**What is required:**
Rescale the stretch from the line containing "Planer tematów – listopad 2025 (46, 512)" through the last line. Write each of those lines out again, requests included, with every coordinate in the answers multiplied by 1.65 and rounded to a whole number, halves rounding up.

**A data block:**
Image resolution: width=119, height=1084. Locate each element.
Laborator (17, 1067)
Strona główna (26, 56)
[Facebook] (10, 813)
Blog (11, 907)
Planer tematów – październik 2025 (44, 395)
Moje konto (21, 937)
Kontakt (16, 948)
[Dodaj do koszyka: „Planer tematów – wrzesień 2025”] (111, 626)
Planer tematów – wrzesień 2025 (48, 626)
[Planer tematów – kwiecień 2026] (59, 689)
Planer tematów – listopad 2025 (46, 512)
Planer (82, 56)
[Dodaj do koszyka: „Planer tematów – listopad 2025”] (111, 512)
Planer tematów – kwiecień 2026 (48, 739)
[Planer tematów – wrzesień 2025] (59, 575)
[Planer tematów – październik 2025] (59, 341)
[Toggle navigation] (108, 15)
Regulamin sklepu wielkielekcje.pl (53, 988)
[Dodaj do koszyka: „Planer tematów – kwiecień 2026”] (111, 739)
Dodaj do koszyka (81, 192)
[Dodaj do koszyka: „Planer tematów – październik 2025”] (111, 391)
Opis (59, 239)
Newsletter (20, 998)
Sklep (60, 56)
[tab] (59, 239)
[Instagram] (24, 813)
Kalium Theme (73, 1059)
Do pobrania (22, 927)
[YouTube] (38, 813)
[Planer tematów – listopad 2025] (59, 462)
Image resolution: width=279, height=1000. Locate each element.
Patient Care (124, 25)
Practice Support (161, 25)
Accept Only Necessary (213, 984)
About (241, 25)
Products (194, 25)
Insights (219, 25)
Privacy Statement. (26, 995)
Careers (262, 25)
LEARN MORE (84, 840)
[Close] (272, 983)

**Expected answer:**
Planer tematów – listopad 2025 (76, 845)
Planer (135, 92)
[Dodaj do koszyka: „Planer tematów – listopad 2025”] (183, 845)
Planer tematów – kwiecień 2026 (79, 1219)
[Planer tematów – wrzesień 2025] (97, 949)
[Planer tematów – październik 2025] (97, 563)
[Toggle navigation] (178, 25)
Regulamin sklepu wielkielekcje.pl (87, 1630)
[Dodaj do koszyka: „Planer tematów – kwiecień 2026”] (183, 1219)
Dodaj do koszyka (134, 317)
[Dodaj do koszyka: „Planer tematów – październik 2025”] (183, 645)
Opis (97, 394)
Newsletter (33, 1647)
Sklep (99, 92)
[tab] (97, 394)
[Instagram] (40, 1341)
Kalium Theme (120, 1747)
Do pobrania (36, 1530)
[YouTube] (63, 1341)
[Planer tematów – listopad 2025] (97, 762)
Image resolution: width=279, height=1000. Locate each element.
Patient Care (205, 41)
Practice Support (266, 41)
Accept Only Necessary (351, 1624)
About (398, 41)
Products (320, 41)
Insights (361, 41)
Privacy Statement. (43, 1642)
Careers (432, 41)
LEARN MORE (139, 1386)
[Close] (449, 1622)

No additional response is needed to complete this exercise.